----- DATA PROVIDED
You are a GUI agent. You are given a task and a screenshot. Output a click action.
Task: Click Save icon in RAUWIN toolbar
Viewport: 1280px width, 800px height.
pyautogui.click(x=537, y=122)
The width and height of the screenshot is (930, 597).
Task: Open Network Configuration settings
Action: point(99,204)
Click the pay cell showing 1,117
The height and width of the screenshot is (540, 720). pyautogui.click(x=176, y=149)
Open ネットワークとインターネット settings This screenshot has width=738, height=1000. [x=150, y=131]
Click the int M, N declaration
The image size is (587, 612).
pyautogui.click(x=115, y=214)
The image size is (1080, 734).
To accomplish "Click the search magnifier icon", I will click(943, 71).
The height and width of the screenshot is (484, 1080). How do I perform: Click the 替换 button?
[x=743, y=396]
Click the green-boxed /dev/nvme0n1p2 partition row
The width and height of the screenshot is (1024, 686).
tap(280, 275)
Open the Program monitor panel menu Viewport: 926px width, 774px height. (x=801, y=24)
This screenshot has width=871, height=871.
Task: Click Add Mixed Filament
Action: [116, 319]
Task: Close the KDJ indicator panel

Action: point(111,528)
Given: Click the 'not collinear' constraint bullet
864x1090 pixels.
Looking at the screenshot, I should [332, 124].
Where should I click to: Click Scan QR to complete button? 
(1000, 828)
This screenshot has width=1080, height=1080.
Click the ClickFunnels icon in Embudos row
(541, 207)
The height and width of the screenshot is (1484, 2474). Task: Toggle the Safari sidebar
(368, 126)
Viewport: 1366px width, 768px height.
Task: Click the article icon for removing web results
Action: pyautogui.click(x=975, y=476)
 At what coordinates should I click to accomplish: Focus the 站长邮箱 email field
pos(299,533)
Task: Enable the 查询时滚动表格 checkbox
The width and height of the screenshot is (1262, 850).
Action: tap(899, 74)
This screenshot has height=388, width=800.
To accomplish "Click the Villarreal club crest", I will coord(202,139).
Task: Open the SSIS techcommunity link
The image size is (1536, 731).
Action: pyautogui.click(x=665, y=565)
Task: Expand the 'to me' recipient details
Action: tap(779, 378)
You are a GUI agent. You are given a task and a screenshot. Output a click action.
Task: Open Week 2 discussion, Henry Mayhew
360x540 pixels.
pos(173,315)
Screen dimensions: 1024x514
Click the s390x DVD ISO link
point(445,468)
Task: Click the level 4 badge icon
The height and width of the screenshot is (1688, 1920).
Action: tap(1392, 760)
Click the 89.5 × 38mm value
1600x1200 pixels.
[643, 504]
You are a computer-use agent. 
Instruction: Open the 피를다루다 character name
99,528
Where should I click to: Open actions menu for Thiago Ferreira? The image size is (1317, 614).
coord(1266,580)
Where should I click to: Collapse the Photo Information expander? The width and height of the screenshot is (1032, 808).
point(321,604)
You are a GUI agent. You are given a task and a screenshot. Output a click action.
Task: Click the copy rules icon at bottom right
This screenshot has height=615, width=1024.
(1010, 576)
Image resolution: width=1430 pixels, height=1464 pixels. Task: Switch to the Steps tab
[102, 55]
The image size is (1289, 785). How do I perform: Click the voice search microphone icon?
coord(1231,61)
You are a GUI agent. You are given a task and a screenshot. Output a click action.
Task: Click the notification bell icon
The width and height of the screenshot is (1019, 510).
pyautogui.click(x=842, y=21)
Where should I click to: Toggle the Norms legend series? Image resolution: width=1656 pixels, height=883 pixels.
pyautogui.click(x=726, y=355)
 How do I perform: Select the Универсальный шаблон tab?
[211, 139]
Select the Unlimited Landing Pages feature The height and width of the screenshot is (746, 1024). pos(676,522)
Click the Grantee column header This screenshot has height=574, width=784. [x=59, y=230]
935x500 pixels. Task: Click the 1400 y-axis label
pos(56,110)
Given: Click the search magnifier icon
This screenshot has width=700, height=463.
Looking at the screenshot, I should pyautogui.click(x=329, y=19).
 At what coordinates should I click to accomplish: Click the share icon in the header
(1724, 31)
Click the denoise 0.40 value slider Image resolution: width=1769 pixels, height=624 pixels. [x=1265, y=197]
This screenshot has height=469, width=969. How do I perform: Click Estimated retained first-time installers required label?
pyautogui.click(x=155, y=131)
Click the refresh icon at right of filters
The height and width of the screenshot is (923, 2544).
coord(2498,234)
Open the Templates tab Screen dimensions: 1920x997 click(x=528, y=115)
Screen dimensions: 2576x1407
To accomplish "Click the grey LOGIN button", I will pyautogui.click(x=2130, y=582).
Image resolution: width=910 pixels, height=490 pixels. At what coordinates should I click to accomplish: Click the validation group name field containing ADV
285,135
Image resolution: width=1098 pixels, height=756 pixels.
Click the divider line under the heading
----------
WRITTEN REQUEST:
Please return all of the items above, unchanged, with every line in its original order.

EXERCISE OUTPUT:
You are a GUI agent. You are given a task and a screenshot. Output a click action.
Task: Click Save icon in RAUWIN toolbar
Viewport: 1280px width, 800px height.
pyautogui.click(x=537, y=122)
The width and height of the screenshot is (930, 597).
Task: Open Network Configuration settings
Action: point(99,204)
Click the pay cell showing 1,117
The height and width of the screenshot is (540, 720). pyautogui.click(x=176, y=149)
Open ネットワークとインターネット settings This screenshot has width=738, height=1000. [x=150, y=131]
Click the int M, N declaration
The image size is (587, 612).
pyautogui.click(x=115, y=214)
The image size is (1080, 734).
To accomplish "Click the search magnifier icon", I will click(943, 71).
The height and width of the screenshot is (484, 1080). How do I perform: Click the 替换 button?
[x=743, y=396]
Click the green-boxed /dev/nvme0n1p2 partition row
The width and height of the screenshot is (1024, 686).
tap(280, 275)
Open the Program monitor panel menu Viewport: 926px width, 774px height. (x=801, y=24)
This screenshot has width=871, height=871.
Task: Click Add Mixed Filament
Action: [116, 319]
Task: Close the KDJ indicator panel

Action: point(111,528)
Given: Click the 'not collinear' constraint bullet
864x1090 pixels.
Looking at the screenshot, I should [332, 124].
Where should I click to: Click Scan QR to complete button? 
(1000, 828)
This screenshot has width=1080, height=1080.
Click the ClickFunnels icon in Embudos row
(541, 207)
The height and width of the screenshot is (1484, 2474). Task: Toggle the Safari sidebar
(368, 126)
Viewport: 1366px width, 768px height.
Task: Click the article icon for removing web results
Action: pyautogui.click(x=975, y=476)
 At what coordinates should I click to accomplish: Focus the 站长邮箱 email field
pos(299,533)
Task: Enable the 查询时滚动表格 checkbox
The width and height of the screenshot is (1262, 850).
Action: tap(899, 74)
This screenshot has height=388, width=800.
To accomplish "Click the Villarreal club crest", I will coord(202,139).
Task: Open the SSIS techcommunity link
The image size is (1536, 731).
Action: pyautogui.click(x=665, y=565)
Task: Expand the 'to me' recipient details
Action: tap(779, 378)
You are a GUI agent. You are given a task and a screenshot. Output a click action.
Task: Open Week 2 discussion, Henry Mayhew
360x540 pixels.
pos(173,315)
Screen dimensions: 1024x514
Click the s390x DVD ISO link
point(445,468)
Task: Click the level 4 badge icon
The height and width of the screenshot is (1688, 1920).
Action: tap(1392, 760)
Click the 89.5 × 38mm value
1600x1200 pixels.
[643, 504]
You are a computer-use agent. 
Instruction: Open the 피를다루다 character name
99,528
Where should I click to: Open actions menu for Thiago Ferreira? The image size is (1317, 614).
coord(1266,580)
Where should I click to: Collapse the Photo Information expander? The width and height of the screenshot is (1032, 808).
point(321,604)
You are a GUI agent. You are given a task and a screenshot. Output a click action.
Task: Click the copy rules icon at bottom right
This screenshot has height=615, width=1024.
(1010, 576)
Image resolution: width=1430 pixels, height=1464 pixels. Task: Switch to the Steps tab
[102, 55]
The image size is (1289, 785). How do I perform: Click the voice search microphone icon?
coord(1231,61)
You are a GUI agent. You are given a task and a screenshot. Output a click action.
Task: Click the notification bell icon
The width and height of the screenshot is (1019, 510).
pyautogui.click(x=842, y=21)
Where should I click to: Toggle the Norms legend series? Image resolution: width=1656 pixels, height=883 pixels.
pyautogui.click(x=726, y=355)
 How do I perform: Select the Универсальный шаблон tab?
[211, 139]
Select the Unlimited Landing Pages feature The height and width of the screenshot is (746, 1024). pos(676,522)
Click the Grantee column header This screenshot has height=574, width=784. [x=59, y=230]
935x500 pixels. Task: Click the 1400 y-axis label
pos(56,110)
Given: Click the search magnifier icon
This screenshot has width=700, height=463.
Looking at the screenshot, I should pyautogui.click(x=329, y=19).
 At what coordinates should I click to accomplish: Click the share icon in the header
(1724, 31)
Click the denoise 0.40 value slider Image resolution: width=1769 pixels, height=624 pixels. [x=1265, y=197]
This screenshot has height=469, width=969. How do I perform: Click Estimated retained first-time installers required label?
pyautogui.click(x=155, y=131)
Click the refresh icon at right of filters
The height and width of the screenshot is (923, 2544).
coord(2498,234)
Open the Templates tab Screen dimensions: 1920x997 click(x=528, y=115)
Screen dimensions: 2576x1407
To accomplish "Click the grey LOGIN button", I will pyautogui.click(x=2130, y=582).
Image resolution: width=910 pixels, height=490 pixels. At what coordinates should I click to accomplish: Click the validation group name field containing ADV
285,135
Image resolution: width=1098 pixels, height=756 pixels.
Click the divider line under the heading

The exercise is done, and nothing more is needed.